En la misma línea se ha pronunciado el profesor de Derecho Constitucional y exletrado del Tribunal Constitucional Joaquín Urias. "Un cantante va a entrar en prisión por escribir tuits metiéndose con la monarquía y con sus opiniones políticas. Este disparate judicial da la medida de la situación de la libertad de expresión frente a este 'gobierno de los jueces' conservadores", ha señalado. 

El Supremo decretó que ensalzó a los miembros de ETA

Según el Supremo, que confirmó la postura de la Audiencia Nacional, el artista difundió en su perfil de Twitter —que entonces contaba con más de 54.000 seguidores, hoy más de 100.000— más de 60 mensajes entre los años 2014 y 2016 en los que ensalzó la figura de miembros de ETA, como es el caso del exjefe militar de la banda terrorista, el fallecido Joseba Arregi, de quien dijo que murió torturado por la Policía y de los GRAPO como Isabel Aparicio, detenida en octubre de 1979 y "exterminada por comunista", según sus publicaciones.

También incluyó tuits en su cuenta que incorporaban vídeos que incitaban a la violencia, con comentarios que se consideran enaltecedores del terrorismo y vejatorios para la Corona y otras Instituciones del Estado como las Fuerzas y cuerpos de seguridad del Estado. A eso sumaban que en hasta 1.915 tuits aparecían las palabras GRAPO, Monarquía, Borbón, Rey, ETA, terrorismo, bomba, Policía y Guardia Civil.

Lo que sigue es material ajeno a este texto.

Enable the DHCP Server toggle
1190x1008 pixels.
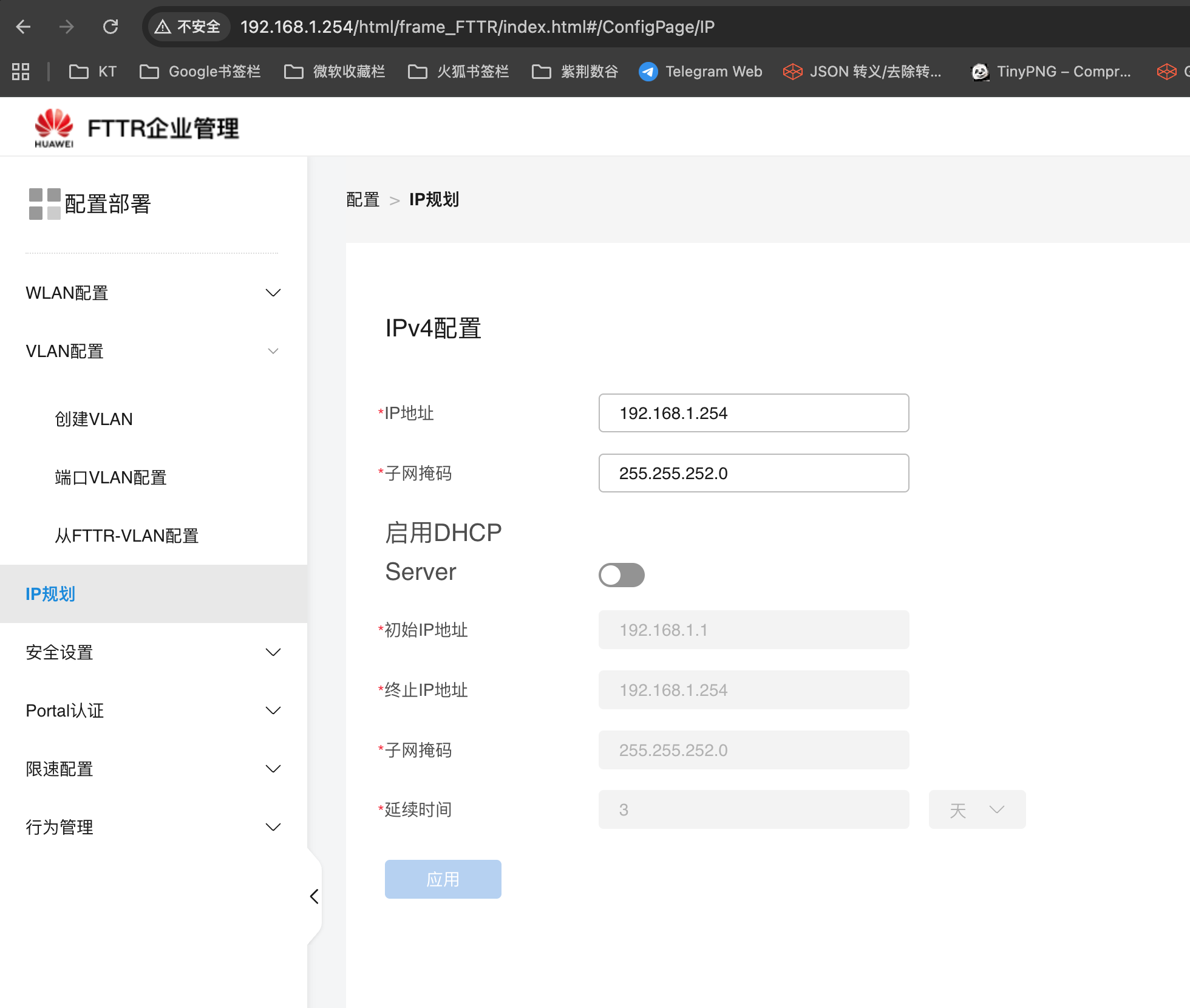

Además, el Supremo entendió que Hasél no puede ampararse en la libertad de expresión puesto que los hechos probados recogen una pluralidad de mensajes, que es reincidente en actos semejantes en el pasado, y que tienen "un indudable carácter laudatorio de organizaciones terroristas" y de miembros en activo de las mismas.